2. Go bear watching on Admiralty Island
Juneau is home to both black and coastal brown bears. Both of these bear species can be seen in and around Juneau, especially on the road. In late summer, two bears are commonplace in salmon streams and berry bushes. Due to their dense population, it is always recommended to carry bear spray and a little gore when hiking or exploring. Both are readily available at downtown stores and Juneau outfitters.
If you’re heading to Juneau to spot the infamous grizzly bear, there’s no better place than the Pack Creek Bear viewing area on Admiralty Island. While black bears can weigh around 400 pounds, their distant cousin, the coastal brown bear, can weigh over 1,000 pounds. Brown bears are grizzlies, but they are considerably larger than the grizzlies found indoors. This is thanks to a diet rich in salmon, berries, and other high-fat foods readily available along the Alaskan coast.
While the two species coexist elsewhere, Admiralty Island is home only to the brown bear. It is estimated that around 1,600 brown bears live on Admiralty Island, making it one of the densest brown bear populations in the world.
The Pack Creek Bear Viewing Area is located inside the Pack Creek Bear Sanctuary. This sanctuary is only accessible by boat or plane, so most visitors take a 30-minute seaplane from Juneau.

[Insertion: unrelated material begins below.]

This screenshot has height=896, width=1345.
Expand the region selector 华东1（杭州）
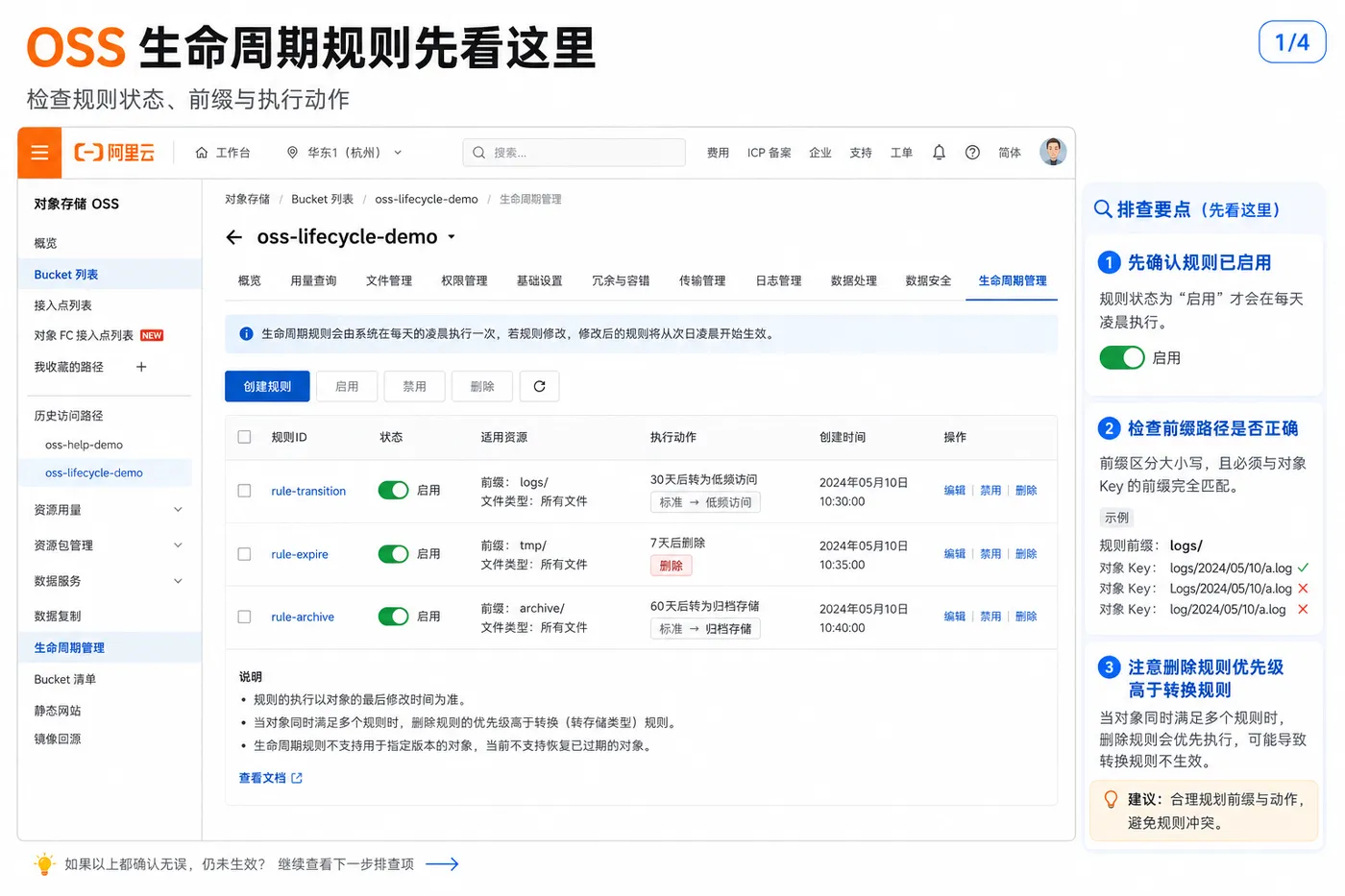345,153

The sanctuary is open from June 1 to September 10, with high season running from July 5 to August 25. During peak season, visitors are limited to 25 per day.
A permit is required to visit the shrine, with half of the permits available for public purchase. Due to the difficulty in reaching the sanctuary and obtaining a permit, I recommend booking a bear guide to solve both of these issues. Bear guides are also knowledgeable about bear behavior and help keep you safe while you view these majestic animals in the wild.

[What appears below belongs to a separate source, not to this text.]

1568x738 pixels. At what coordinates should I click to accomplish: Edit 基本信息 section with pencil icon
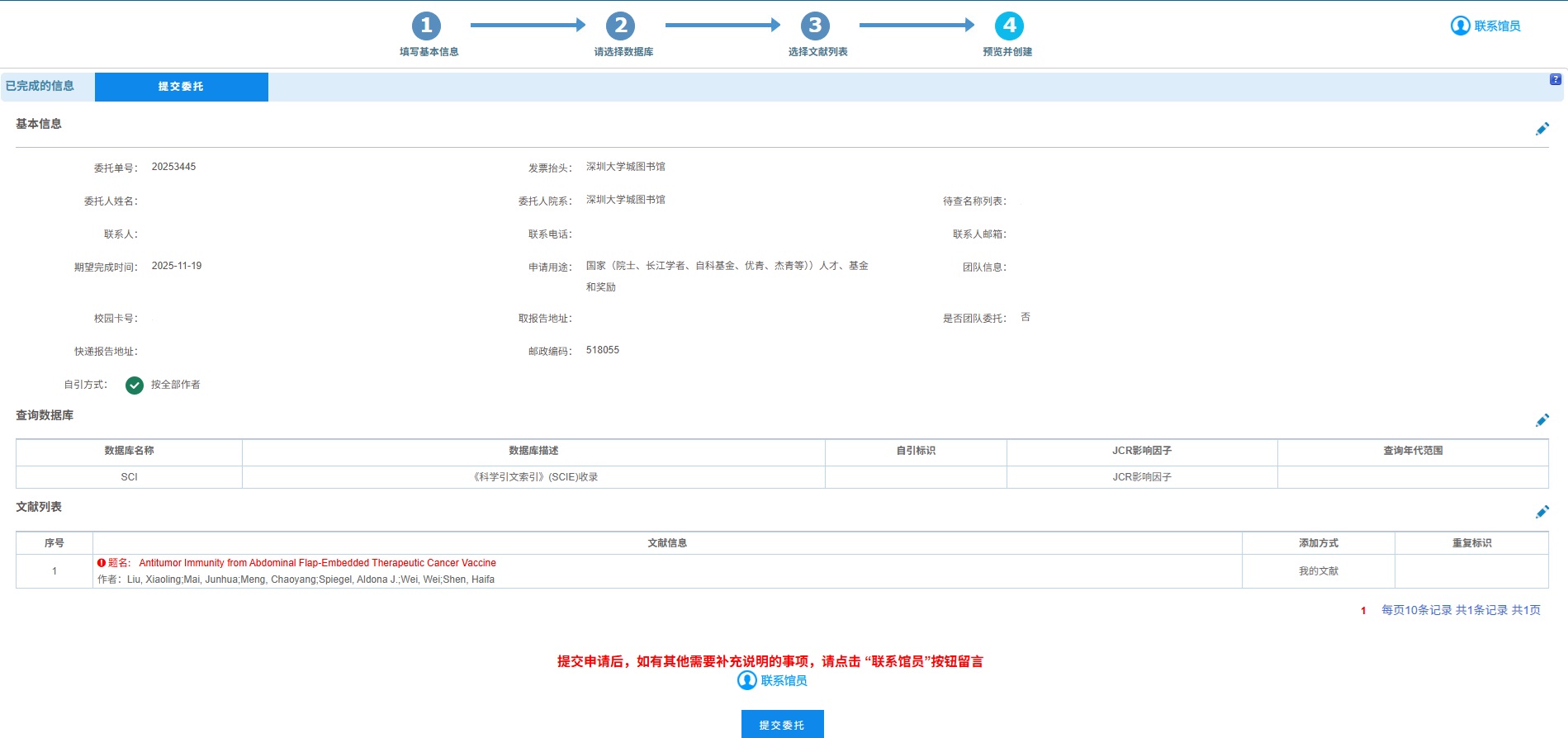(1542, 129)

Although it’s no local secret, this is one of the best places to view brown bears en masse in Alaska.
But don’t worry if you can’t swing a permit here. Black bears are plentiful in Juneau and on the road, and brown bears are incredibly common throughout mainland Alaska.
When you visit Alaska, it’s never if you see a bear, but when.
1. Take a Guided Kayak Tour at Lake Mendenhall
Juneau is an aquatic destination. Surrounded by islands with countless coves and glacial lakes, it is the dream destination for water lovers. One of the most spectacular trips is a trip along Lake Mendenhall to the Mendenhall Glacier.
Visitors can opt for a guided kayak tour of Lake Mendenhall, where you can kayak between floating icebergs and experience the serenity of the Tongass National Forest for the water. Tours allow paddlers to view the glacier from a safe distance while learning more about the history and nature of the area from the knowledgeable guide. Keep an eye out for otters, beavers and bears as they are frequent visitors along the shores of Lake Mendenhall.
Permits are required to paddle near the glacier, so opting for a guide makes this trip easier and safer. The guides also provide all the necessary equipment. Although a certain level of fitness is required to participate in the 2-hour adventure, visitors do not need to be expert kayakers. Guides provide kayaking tips and lessons, and the lake remains calm on sunny days.
If kayaking seems too extreme, visitors can also enjoy the Mendenhall Glacier on a charter cruise. Helicopter tours are also often if you want to see the glacier from the sky. Both of these experiences are physically easier, but they lack the serenity only found with a paddle.
local council: If you are limited in time, you can also view the glacier from the Mendenhall Glacier Visitor Center.
If you have more time to explore, consider a hike to Nugget Falls from the Visitor Center. This trail will take you close to the glacier as well as Nugget Falls Lookout, a 377-foot waterfall plunging into the lake.
Just look for the visitor center signs pointing to the falls. The 2 mile hike is level and on gravel, making it the perfect option for families.